All Quiet on the Western Front (1930)





This is the first major anti-war film of the sound era, faithfully based upon the timeless, best-selling 1929 novel by Erich Maria Remarque. The film was advertised with the brooding face of one of the young German recruits sent into World War I. It was a critical and financial success, and probably the greatest of pacifist, anti-war films - the grainy black and white film is still not dated and the film hasn't lost its initial impact. The episodic film is still one of the few early sound films that modern audiences watch.

The film includes a series of vignettes and scenes that portray the senselessness and futility of war from the sympathetic point of view of the young German soldiers in the trenches in the Great War who found no glory on the battlefield, meeting only death and disillusionment. Paul Baumer (21 year old Lew Ayres in a star-making role) and seven of his friends are recruited and trained to fight for the glory of the fatherland.

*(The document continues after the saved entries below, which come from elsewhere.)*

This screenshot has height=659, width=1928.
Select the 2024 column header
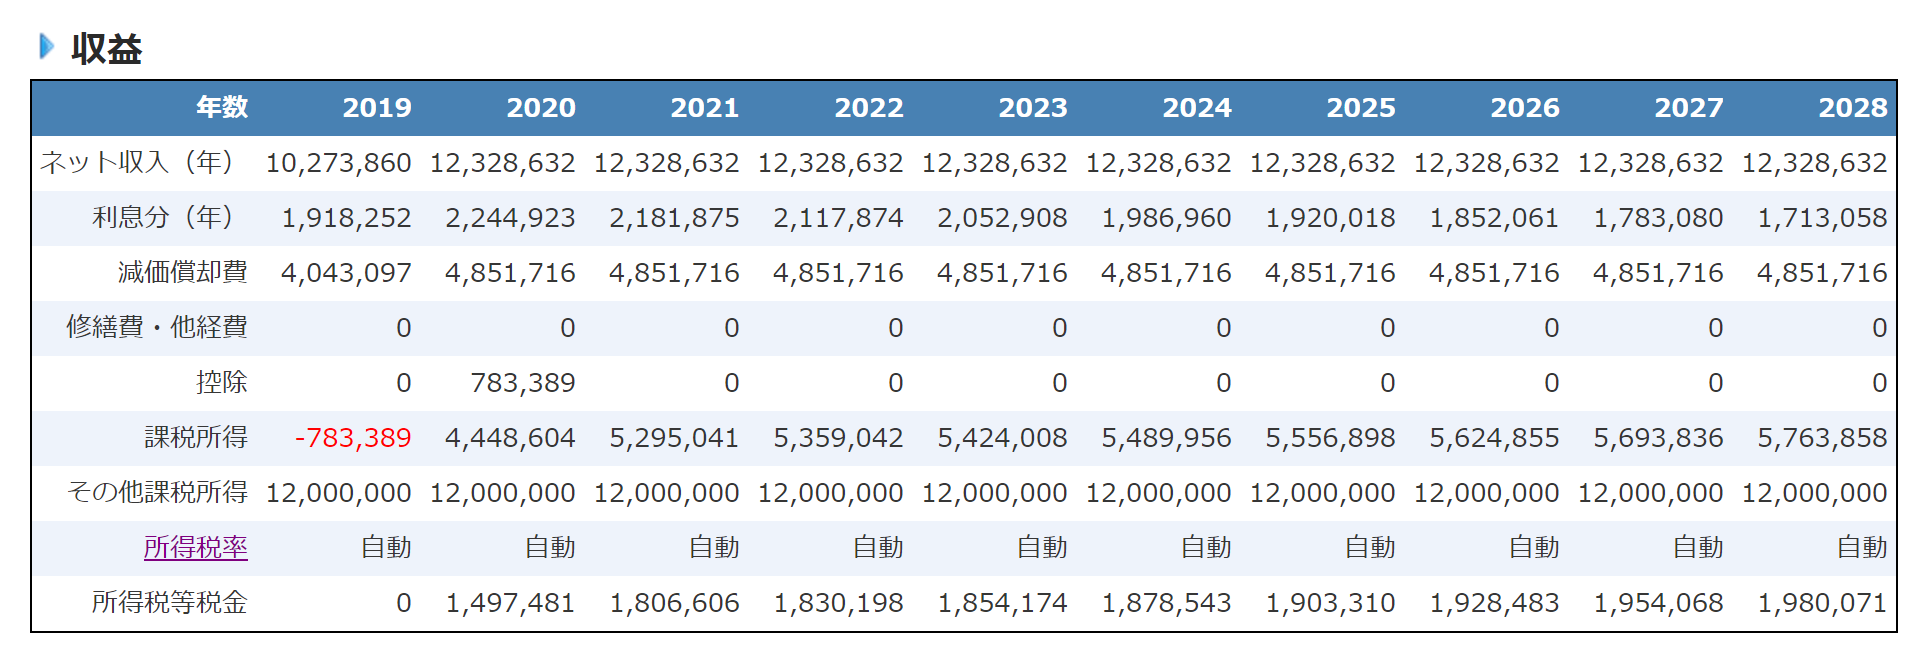tap(1196, 108)
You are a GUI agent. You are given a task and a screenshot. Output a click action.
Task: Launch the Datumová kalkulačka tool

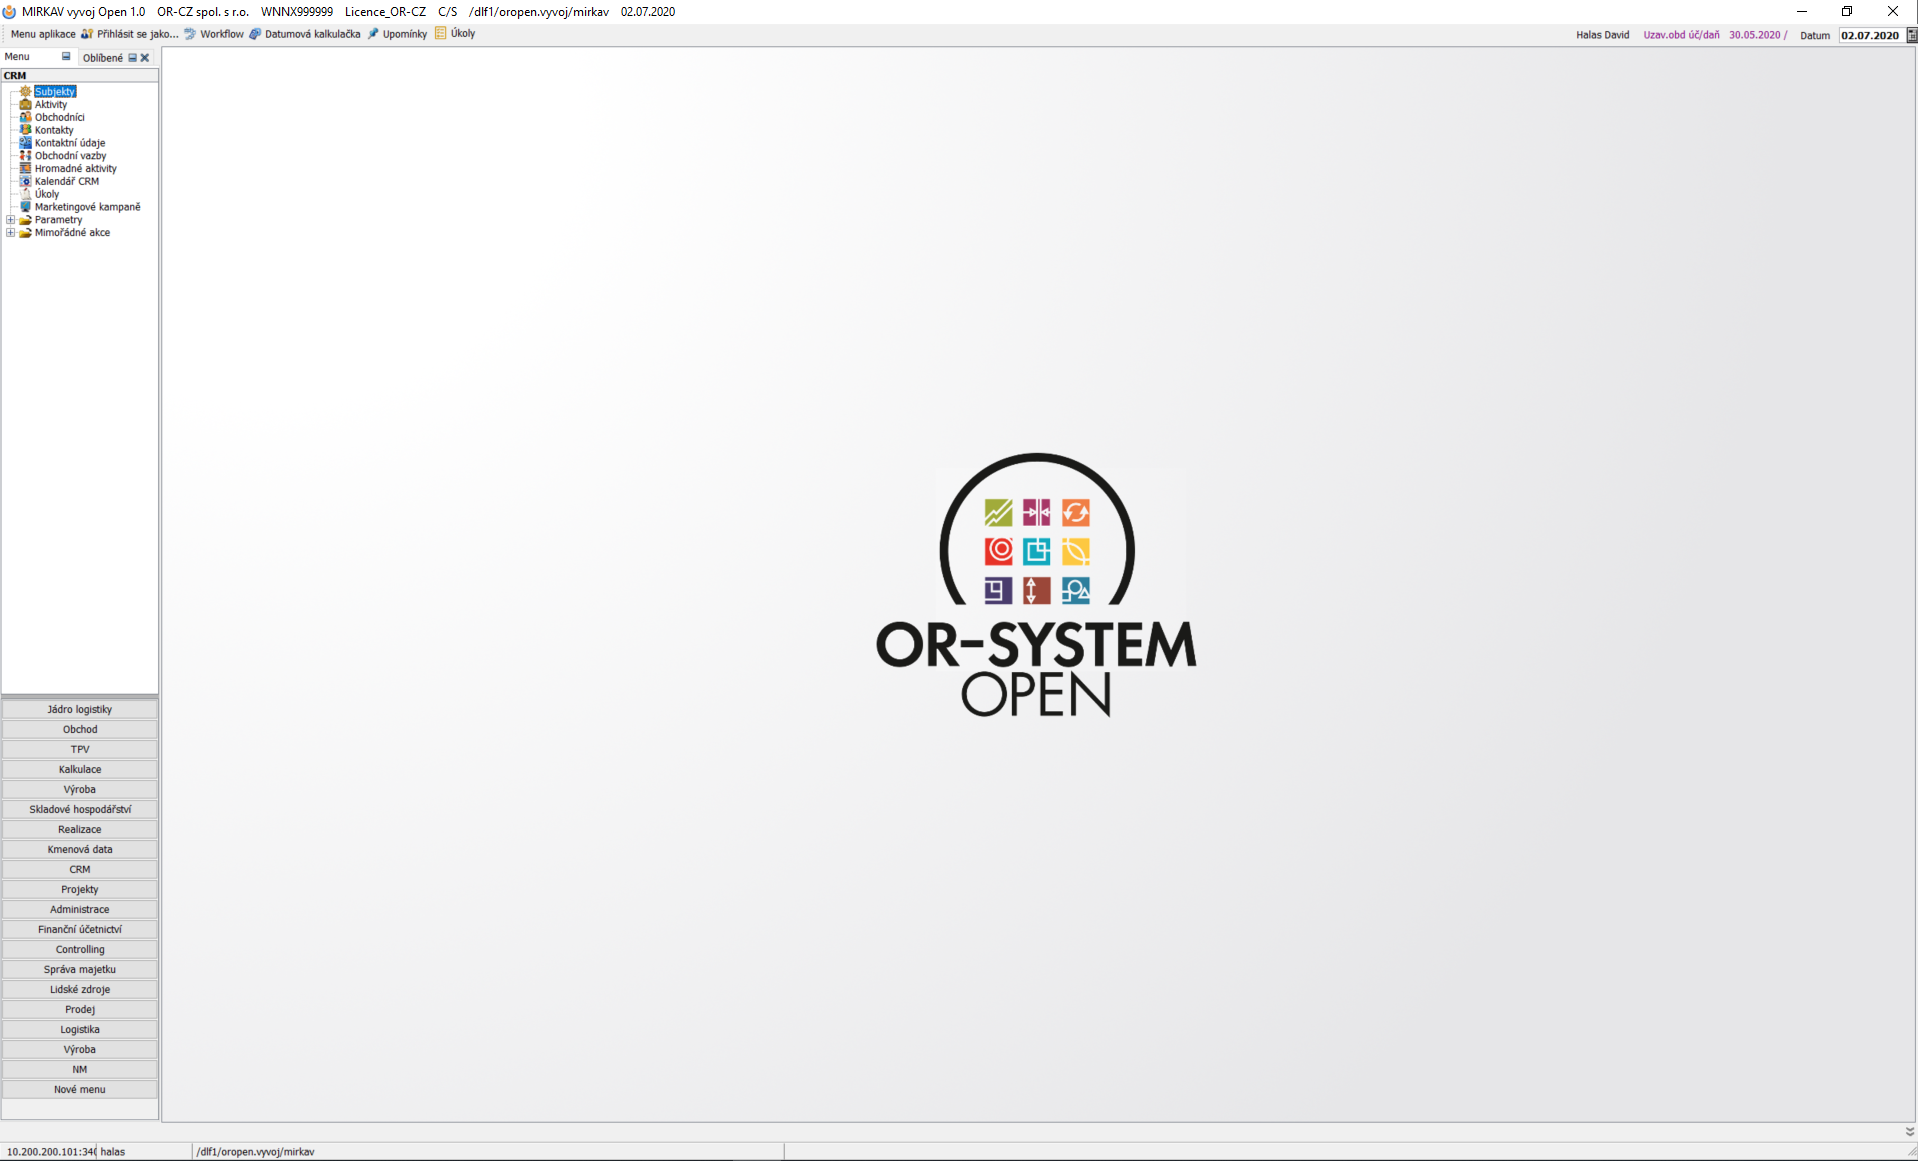click(x=255, y=34)
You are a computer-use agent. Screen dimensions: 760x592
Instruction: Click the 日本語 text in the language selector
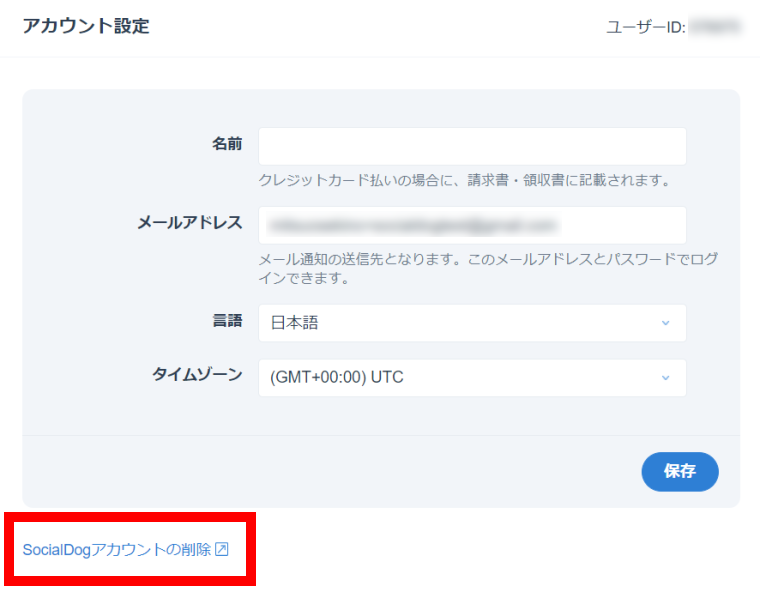point(295,323)
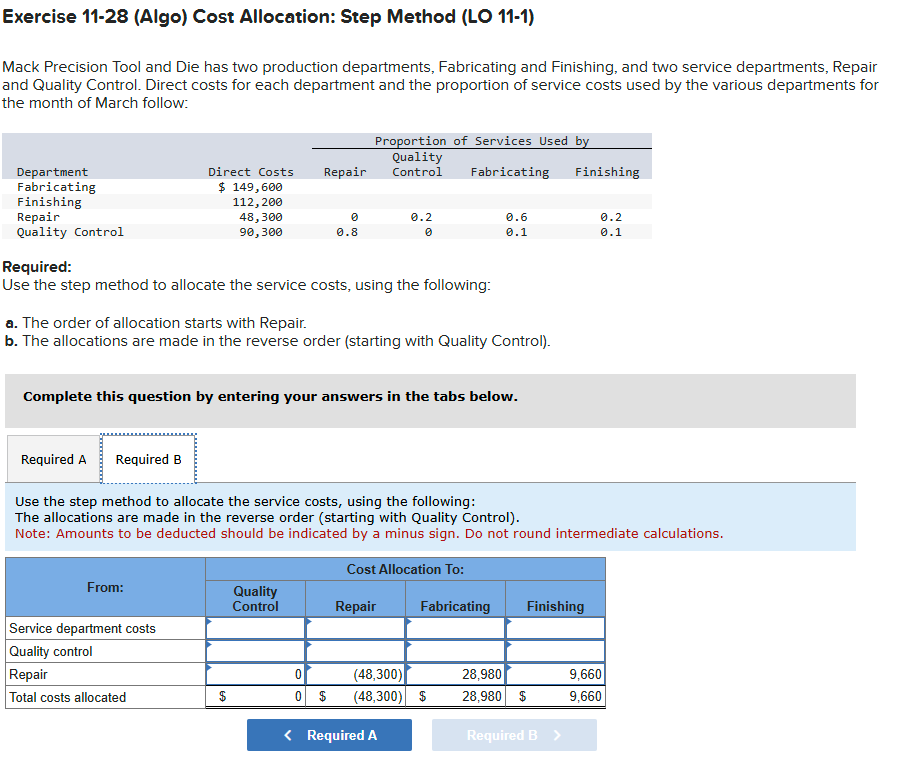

In an early scene two soldiers are talking. "Well, how do they start a war?" "Well, one country offends another." "How could one country offend another? You mean there's a mountain over in Germany gets mad at a field over in France?" “I think maybe the Kaiser wanted a war.” “I don't see that. The Kaiser's got everything he needs.” “Well, he never had a war before. Every full-grown Emperor needs one war to make him famous. Why, that's history.” Paul enters the conversation, “Yeah, Generals too. They need war.” A Third Soldier speaks, “And manufacturers. They get rich.”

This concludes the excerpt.